According to the cancer-immunity cycle theory, anti-cancer immune response consists of multiple stepwise processes, including releasing antigens of cancer cells, captured and processed by antigen presentation cells, activation of T cells, trafficking and infiltrating of T cells into tumor, recognizing and killing cancer cells [44]. During cancer development, one or more steps are hampered, such as increased expressions of immune checkpoints and their ligands, impaired T cell infiltration, as well as antigenic modulation [44, 45]. Therefore, in the condition that immune checkpoint is not the only rate-limiting step, patients might get little benefit from ICI treatment. In the present study, patients with low-risk scores had higher expressions of immune checkpoint molecules. Increased levels of immune checkpoints, such as PD-1 and CTLA-4, indirectly indicated the preexisted T cell activation for the low-risk score group. Thus, patients with low-risk scores might be more sensitive to ICI treatment.

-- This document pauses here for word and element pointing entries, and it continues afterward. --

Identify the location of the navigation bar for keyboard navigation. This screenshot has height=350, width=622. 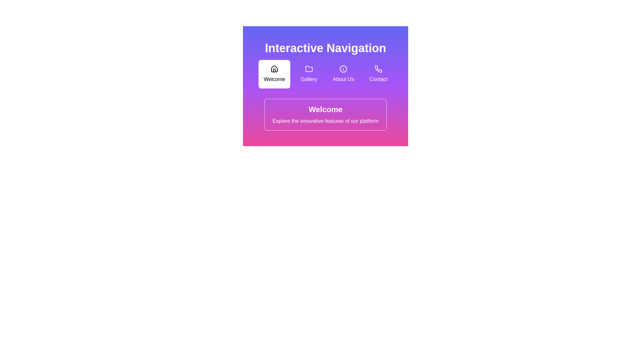
(325, 74).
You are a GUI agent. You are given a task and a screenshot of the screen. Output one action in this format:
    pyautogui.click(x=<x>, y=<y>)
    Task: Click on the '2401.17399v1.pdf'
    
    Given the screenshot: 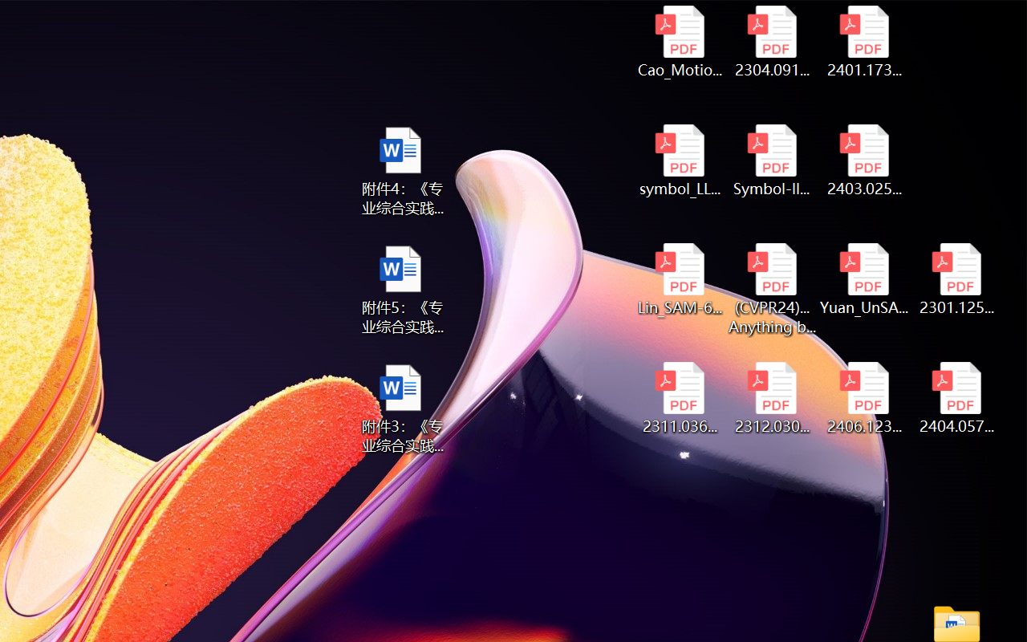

In spite of some positive results, some questions still remained. First, this immune signature was constructed based on public datasets. The predictive capability needs further verification in randomized controlled trials. Besides, we used the IPS value to mimic patients’ response to ICI treatment. Although the correlation between IPS and response to ICI therapy had been validated in several independent datasets, IPS values still could not completely replace real treatment response.

Conclusion

We constructed a 17-IRG prognostic model to predict LUAD patients’ survival and response to ICI treatment. Patients with low-risk scores had better prognosis and may be predicted to benefit with ICI therapy. This immune signature might be valuable for prognostic stratification and patient selection before ICI treatment. We believe this predictive model should be prospectively validated.